Why should we not recreate Neanderthals?

A few of you were puzzled over this question two days ago, or at least pretended to be.  So why not?  For a start, the cloning process probably would require a lot of trial and error, with plenty of victims of experimentation being created along the way.

Then ask yourself some basic questions about Neanderthals: could they be taught in our schools?  Who would rear the first generation?  Would human parents find this at all rewarding?  Do they have enough impulse control to move freely in human society?  How happy would they be with such a limited number of peers?  What public health issues would be involved and how would we learn about those issues in advance?  What would happen the first time a Neanderthal kills a human child?  Carries and transmits a contagious disease?  By the way, how much resistance would the Neanderthals have to modern diseases?
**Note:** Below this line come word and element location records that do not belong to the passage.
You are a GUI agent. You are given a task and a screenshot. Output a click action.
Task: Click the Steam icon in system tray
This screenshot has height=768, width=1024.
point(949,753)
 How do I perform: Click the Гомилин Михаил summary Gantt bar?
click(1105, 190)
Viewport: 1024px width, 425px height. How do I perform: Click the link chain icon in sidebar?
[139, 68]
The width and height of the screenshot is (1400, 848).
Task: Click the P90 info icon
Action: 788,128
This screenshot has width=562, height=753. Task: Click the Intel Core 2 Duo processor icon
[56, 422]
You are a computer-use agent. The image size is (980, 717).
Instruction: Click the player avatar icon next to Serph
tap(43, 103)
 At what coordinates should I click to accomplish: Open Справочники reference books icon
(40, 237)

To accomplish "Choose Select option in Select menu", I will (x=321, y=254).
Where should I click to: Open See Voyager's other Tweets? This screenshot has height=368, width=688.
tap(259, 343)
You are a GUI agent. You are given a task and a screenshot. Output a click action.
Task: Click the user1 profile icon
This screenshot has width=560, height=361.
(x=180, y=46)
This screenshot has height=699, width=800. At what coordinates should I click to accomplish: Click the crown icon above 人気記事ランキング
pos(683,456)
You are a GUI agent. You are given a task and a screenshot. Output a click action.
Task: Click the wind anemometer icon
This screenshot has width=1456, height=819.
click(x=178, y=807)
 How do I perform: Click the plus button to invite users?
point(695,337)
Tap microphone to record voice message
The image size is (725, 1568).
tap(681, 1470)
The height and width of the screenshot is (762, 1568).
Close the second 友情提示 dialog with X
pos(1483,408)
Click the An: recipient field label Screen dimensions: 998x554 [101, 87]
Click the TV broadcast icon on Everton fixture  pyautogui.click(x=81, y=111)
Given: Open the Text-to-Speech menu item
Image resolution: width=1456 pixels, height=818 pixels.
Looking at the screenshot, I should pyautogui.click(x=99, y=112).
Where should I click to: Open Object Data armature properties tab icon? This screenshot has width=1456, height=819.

What kinds of “human rights” would we issue to them?  Would we end up treating them better than lab chimpanzees?  Would they be covered by ACA and have emergency room rights?

We don’t know the answers here, but I would expect to run up against a number of significant fails on these issues and others.

We do, however, know two things.  First, the one environment we know they could survive in (for a while) was a Europe teeming with wildlife.  That no longer exists.

Second, we’ve already run the “human/Neanderthal coexistence experiment” once, and it seems to have ended in the violent destruction of one of those groups.  It would be naive to expect anything much better the second time around.

Most likely the Neanderthals would end up in some version of concentration camps, with a lot of suffering and pain along the way, and I don’t see that as an outcome worth bringing about.

Addendum: If you’d like to read another point of view, there is George Church and Ed Regis, Regenesis: How Synthetic Biology Will Reinvent Nature and Ourselves.